# Idaho DUI.



## Slipknot (Sep 16, 2007)

Only a person in Idaho could think of this.

From the county where drunk driving is considered a
sport, comes this
true story. Recently a routine police patrol parked outside of a bar in
Idaho. After last call the officer noticed a man leaving the bar so
apparently intoxicated that he could barely walk.

The man stumbled around the parking lot for a few
minutes, with the
officer quietly observing. After what seemed an eternity in which he
tried his keys on five different vehicles, the man managed to find his
car and fall into it. He sat there for a few minutes as a number of
other patrons left the bar and drove off.
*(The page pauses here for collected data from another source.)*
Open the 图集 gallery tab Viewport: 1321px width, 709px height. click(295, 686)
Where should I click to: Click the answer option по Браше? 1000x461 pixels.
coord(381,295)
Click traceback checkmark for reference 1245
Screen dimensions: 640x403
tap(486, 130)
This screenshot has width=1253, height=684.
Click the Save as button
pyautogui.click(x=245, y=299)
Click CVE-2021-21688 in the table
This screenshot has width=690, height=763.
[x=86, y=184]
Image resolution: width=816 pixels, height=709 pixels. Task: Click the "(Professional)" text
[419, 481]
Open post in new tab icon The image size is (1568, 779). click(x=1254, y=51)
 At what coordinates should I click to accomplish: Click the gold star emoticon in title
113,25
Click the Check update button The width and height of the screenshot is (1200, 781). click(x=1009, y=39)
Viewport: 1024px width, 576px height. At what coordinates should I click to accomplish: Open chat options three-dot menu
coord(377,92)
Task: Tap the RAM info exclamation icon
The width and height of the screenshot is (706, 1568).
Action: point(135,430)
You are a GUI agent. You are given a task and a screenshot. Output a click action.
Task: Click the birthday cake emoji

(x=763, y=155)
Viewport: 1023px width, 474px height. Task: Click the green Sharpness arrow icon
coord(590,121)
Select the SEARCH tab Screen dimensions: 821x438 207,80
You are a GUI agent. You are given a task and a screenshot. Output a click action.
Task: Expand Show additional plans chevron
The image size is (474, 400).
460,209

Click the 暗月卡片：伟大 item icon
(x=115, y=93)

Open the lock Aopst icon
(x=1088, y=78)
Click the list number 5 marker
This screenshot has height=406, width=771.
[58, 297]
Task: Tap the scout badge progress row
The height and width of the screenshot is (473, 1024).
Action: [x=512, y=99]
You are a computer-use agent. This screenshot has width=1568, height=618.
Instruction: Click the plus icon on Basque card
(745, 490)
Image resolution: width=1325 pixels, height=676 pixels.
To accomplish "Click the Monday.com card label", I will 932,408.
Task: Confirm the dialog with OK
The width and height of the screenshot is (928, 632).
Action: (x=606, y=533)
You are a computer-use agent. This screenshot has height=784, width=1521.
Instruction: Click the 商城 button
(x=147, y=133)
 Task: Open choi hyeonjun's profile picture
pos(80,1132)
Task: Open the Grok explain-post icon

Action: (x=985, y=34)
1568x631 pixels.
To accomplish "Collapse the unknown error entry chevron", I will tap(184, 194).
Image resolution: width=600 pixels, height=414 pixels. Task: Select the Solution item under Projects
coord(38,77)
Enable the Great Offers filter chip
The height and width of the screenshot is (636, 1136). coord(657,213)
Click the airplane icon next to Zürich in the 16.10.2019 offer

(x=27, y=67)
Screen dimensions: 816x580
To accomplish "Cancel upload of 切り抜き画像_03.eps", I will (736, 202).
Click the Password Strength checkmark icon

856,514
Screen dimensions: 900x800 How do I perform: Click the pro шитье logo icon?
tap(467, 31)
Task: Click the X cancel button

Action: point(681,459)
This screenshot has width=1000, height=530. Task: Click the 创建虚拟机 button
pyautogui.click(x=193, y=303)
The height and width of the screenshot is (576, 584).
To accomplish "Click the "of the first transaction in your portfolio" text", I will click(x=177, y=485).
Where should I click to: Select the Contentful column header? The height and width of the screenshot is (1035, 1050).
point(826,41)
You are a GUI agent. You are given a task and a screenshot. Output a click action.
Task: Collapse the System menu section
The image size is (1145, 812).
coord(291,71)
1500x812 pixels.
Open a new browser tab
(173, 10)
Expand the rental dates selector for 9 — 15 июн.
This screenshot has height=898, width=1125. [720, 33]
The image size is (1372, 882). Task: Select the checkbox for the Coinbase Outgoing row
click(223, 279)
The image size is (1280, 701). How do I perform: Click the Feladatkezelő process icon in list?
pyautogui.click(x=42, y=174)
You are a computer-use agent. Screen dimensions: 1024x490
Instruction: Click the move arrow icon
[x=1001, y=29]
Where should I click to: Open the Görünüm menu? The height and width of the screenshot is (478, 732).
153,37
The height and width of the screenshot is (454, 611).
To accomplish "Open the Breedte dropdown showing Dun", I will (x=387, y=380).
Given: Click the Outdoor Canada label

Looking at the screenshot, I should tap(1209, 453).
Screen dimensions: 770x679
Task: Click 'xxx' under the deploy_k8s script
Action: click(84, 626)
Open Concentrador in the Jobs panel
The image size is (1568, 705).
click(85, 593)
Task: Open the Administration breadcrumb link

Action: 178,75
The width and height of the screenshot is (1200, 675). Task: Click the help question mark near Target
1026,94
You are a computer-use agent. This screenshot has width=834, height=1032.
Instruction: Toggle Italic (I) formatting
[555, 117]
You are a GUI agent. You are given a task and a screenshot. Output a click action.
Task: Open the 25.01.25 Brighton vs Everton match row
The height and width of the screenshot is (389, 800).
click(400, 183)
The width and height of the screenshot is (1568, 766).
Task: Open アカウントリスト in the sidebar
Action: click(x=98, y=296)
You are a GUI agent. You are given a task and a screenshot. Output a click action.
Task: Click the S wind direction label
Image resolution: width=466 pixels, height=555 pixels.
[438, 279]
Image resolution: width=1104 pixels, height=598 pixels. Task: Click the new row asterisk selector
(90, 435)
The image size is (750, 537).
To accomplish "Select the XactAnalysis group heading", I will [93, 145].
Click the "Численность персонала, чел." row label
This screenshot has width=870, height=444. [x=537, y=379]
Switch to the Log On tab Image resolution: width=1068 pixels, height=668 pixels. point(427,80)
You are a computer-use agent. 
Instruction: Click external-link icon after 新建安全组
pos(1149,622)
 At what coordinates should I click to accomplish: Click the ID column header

Finally he started the car, switched the wipers on and
off -- it was a
fine, dry summer night -- flicked the blinkers on and off a couple of
times, honked the horn and then switched on the lights. He moved the
vehicle forward a few inches, reversed a little and then remained still
for a few more minutes as some more of the other patrons' vehicles left.
At last, when his was the only car left in the parking lot, he pulled
out and drove slowly down the road.

The police officer, having waited patiently all this
time, now started
up his patrol car, put on the flashing lights, promptly pulled the man
over and administered a breathalyzer test. To his amazement, the
breathalyzer indicated no evidence that the man had consumed any alcohol
at all !!!

Dumbfounded, the officer said, I'll have to ask you to
accompany me to
the police station. This breathalyzer equipment must be broken.'

'I doubt it,' said the truly proud Idahoian, 'Tonight
I'm the designated
decoy.'


----------



## REPETER (Oct 3, 2007)

Admittedly I shouldn't laugh as drunk driving is really no joke but...
-BaHa!- 
I can honestly see that happening in Idaho, Wyoming, Montana, Wisconsin, Wayne County etc. :lol:


----------



## quakeycrazy (Sep 18, 2007)

Wayne County!!! ahahahaha. I had roommates from Richfield in college and they always had a story to tell about Wayne County!! The only place worse is Price Utah, well unless you count Ephraim as a town


----------